HTMLParser for small and easy tasks

Python 2.7, Django 1.4

When I just started learning web development, my first task ever was to scrape dozens of web sites. New language, new concepts, new tools. It took  me days to complete the task and I learned how NOT to build a web site. To complete that task I used a web scraping framework known to us by the name of Scrapy. Since than I came to know lxml, Beautiful Soup and HTMLParser. For any extensive web harvesting I use Scrapy, but for some small tasks, HTMLParser is just the thing.

HTMLParser

So, what is HTMLParser and why use it?
HTMLParser is a Python module, so if you have Python installed, you already have it. In itself, HTMLParser does nothing, if you will feed it data, without proper modifications, you will get nothing in return. To make it tick, you need to override the needed methods, and that is what it will do for you. The only thing HTMLParser provides for you is a method to parse X/HTML formatted text, this method is build in and you can't change it.
Before continuing, let's take a look at html tag:
<a href="#">I am a link</a>

First part, that comes before 'I am a link', is a start tag, and that is where all our attributes live.
'I am a link' is the data that this tag holds.
And the last part of a tag </a> is called end tag, most html tags have one and it holds no attributes.

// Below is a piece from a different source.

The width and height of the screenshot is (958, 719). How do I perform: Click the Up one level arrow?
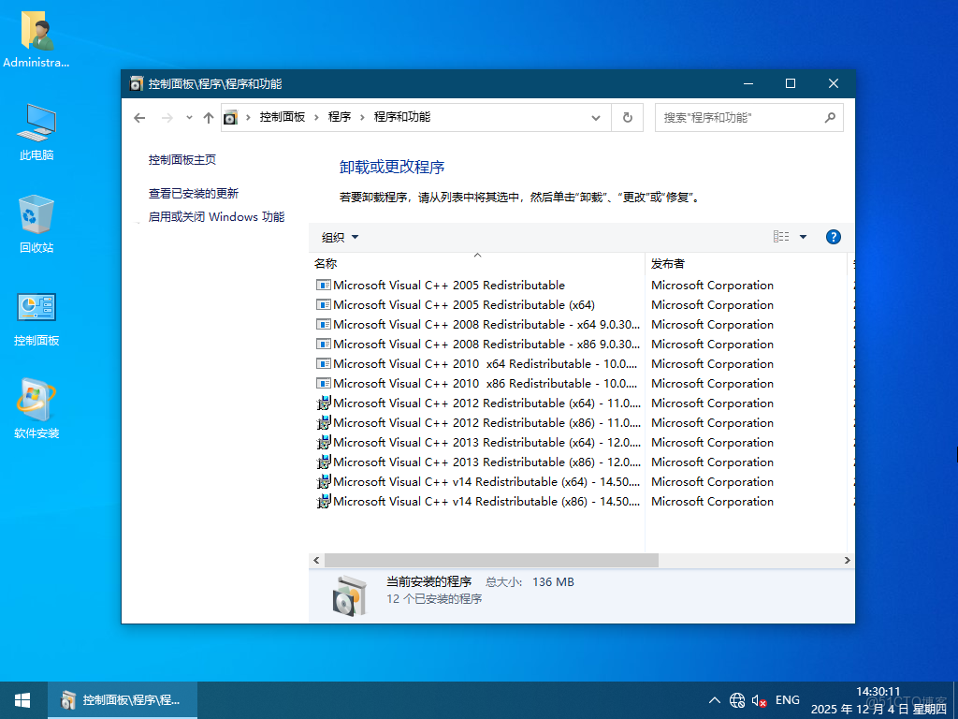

HTMLParser Methods You Have to Override

HANDLE_STARTTAG(SELF, TAG, ATTRS)

This is the method you want to override in most cases and is used for extracting attributes and their data.

HANDLE_ENDTAG(SELF, TAG)

As the name states, handles end tags. Can be used to validate the html.

HANDLE_DATA(SELF, DATA)

This is the method you can use to extract any data from any h, p, text and other tags. For example if you want to extract 'I am a link' in previous example, this is the method you can use:
def handle_data(self, data):
    print data

__INIT__ METHOD

Python documentation doesn't state it, but it is advised to override this method and adapt it to your needs. First parser I wrote didn't work and adding this method solved the matter.

Example

In my case, I needed to extract all href's in given html and validate the links, some relative and some absolute and my task was to check that they all worked.
This is the parser I coded into existence:
from HTMLParser import HTMLParser
import requests
from django.core.urlresolvers import resolve
from django.http import Http404

class MyHTMLParser(HTMLParser):

    def __init__(self, fp):
        """
        fp is an input stream returned by open() or urllib2.urlopen()
        """
        HTMLParser.__init__(self)
        self.seen = {}  # holds parsed hrefs
        self.is_good = True
        self.feed(fp.read())

    def handle_starttag(self, tag, attrs):
        """
        Looking for href attributes and validating them
        """
        for k, v in attrs:
            if k == 'href' and v not in self.seen:
                self.seen[v] = True
                try:
                    resolve(v)
                except Http404:
                    self.is_good = self._check_abs_url(v)
            if not self.is_good:
                return

    def status(self):
        """
        Indicator if all links in current html are working.
        Returns True if no broken links found.
        """
        return self.is_good

    def _check_abs_url(self, url):
        """
        Checks if the link is broken
        """
        try:
            f = request.head(url)
            return True
        except requests.exceptions.RequestException:
            return False

And that is my parser. The only method I override is handle_starttag and __init__. I use a Django, build in, function to validate relative links, and requests for absolute link. One other thing, this parser does a lot of requests, so to make it easier on both servers (the one that does the request and the one that responses) I do head requests.